According to data from Rystad Energy’s UCube database of global oil and gas projects, the Teck Frontier mine is an noncommercial project that would require oil prices to remain above $140 per barrel in today’s money.
We downloaded the data and modeled the project’s initial first phase to illustrate the project’s cash flow shown in the chart below. This illustrates how the project will destroy value to the tune of hundreds of millions of dollars a year at Rystad’s current oil price forecast.
(click to enlarge) Source: Oil Change International with data from Rystad Energy UCube (March 2015).
The project exemplifies a sector that is mired in high costs and poor returns due to a number of factors. Tar sands mines require a lot of capital to build infrastructure to extract and process the bitumen in a remote corner of Alberta. The market for everything from labor to cement is inflated due to the remote location. The high environmental impact of extracting energy from the tar sands has also placed an additional burden onto the sector in the form of increasing opposition to pipelines that would carry the product to market and thereby enable further extraction. Whether these proposed pipelines aim west or east through Canada, or south to the Gulf Coast via the seemingly doomed Keystone XL pipeline, this much needed new market access is being delayed or denied across the continent.

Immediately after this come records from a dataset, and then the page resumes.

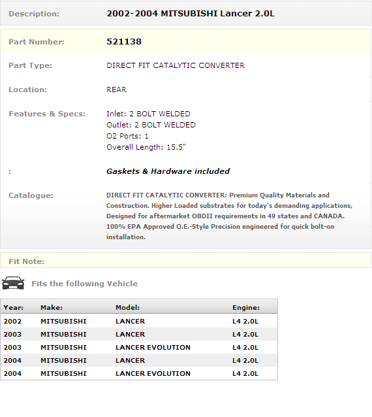The width and height of the screenshot is (372, 417).
Task: Click the REAR location value
Action: coord(116,90)
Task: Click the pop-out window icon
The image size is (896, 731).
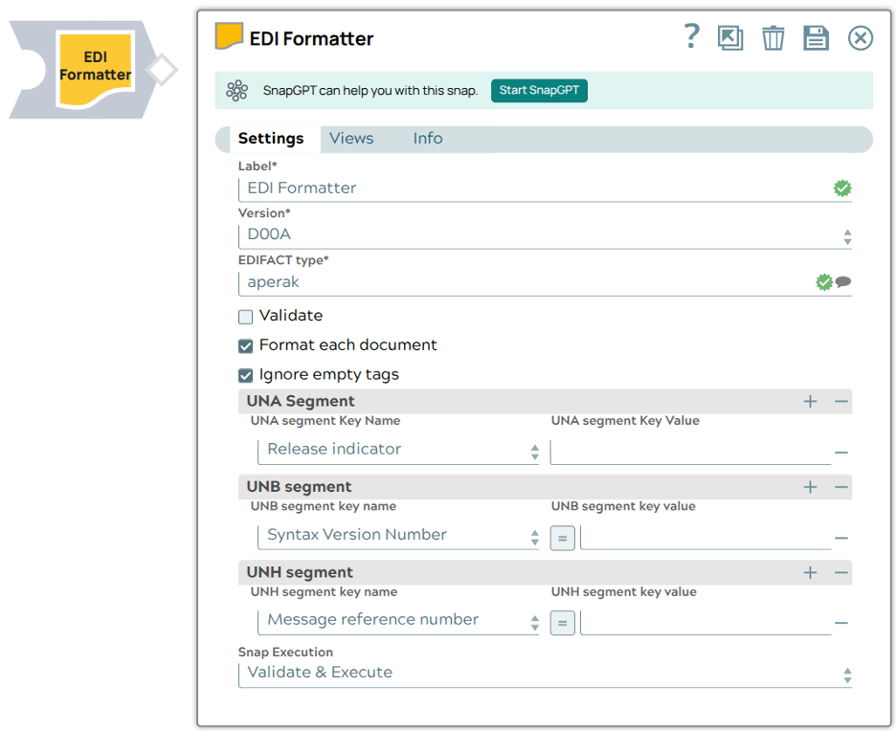Action: (730, 38)
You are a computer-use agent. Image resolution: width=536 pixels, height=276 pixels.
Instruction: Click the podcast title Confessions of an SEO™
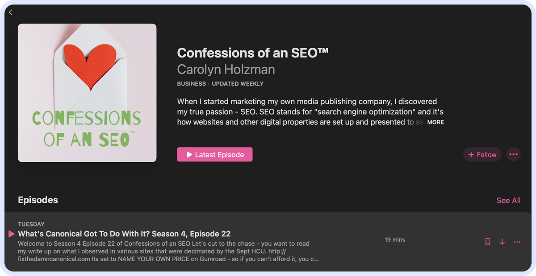click(x=253, y=53)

This is raising the risk of building new projects and leading to project delays and cancellations. On top of the decline in oil price outlook brought about rising tight oil production and a new Saudi strategy to retain market share over price, the outlook for capital intensive tar sands projects is getting grimmer by the day.
This can only be good news for the climate as the more carbon we can keep in the ground the better chance we have of meeting the imperative climate goal of containing average global warming to below 2 degrees Celsius.
The Teck Frontier project first filed for regulatory approval in late 2011 and the process is expected to move to a public hearing in the latter half of this year. Meanwhile, Teck has been drilling exploratory wells on the lease in order to assess the quality of the resource. Teck has given no indication that it is concerned about the poor economics of the project and appears to be persevering with the regulatory process.
There may be several reasons for this persistence. The regulatory process is a relatively minor cost and there is likely little to lose by staying the course with it, not least because the Albertan government is yet to deny a single tar sands project permit. A project with poor economics is just that little bit more viable with a permit in hand.
Most likely Teck, which has no firsthand experience of operating a tar sands mine, is gambling that in the five to ten years between now and the project potentially breaking ground some combination of higher oil prices and innovations to reduce construction and operating costs might occur.
No one can predict the future but from today’s standpoint, there would have to be some really substantial changes for this project’s economics to turn positive.
The poor prospects for Teck’s tar sands endeavors is the subject of a report published today by the Institute for Energy Economics and Financial Analysis. It is published just ahead of the company’s Annual General Meeting in Vancouver, BC tomorrow.
Teck’s shareholders would do well to take heed of the report’s findings and realize, as many of us already do, that another giant tar sands mine makes no sense.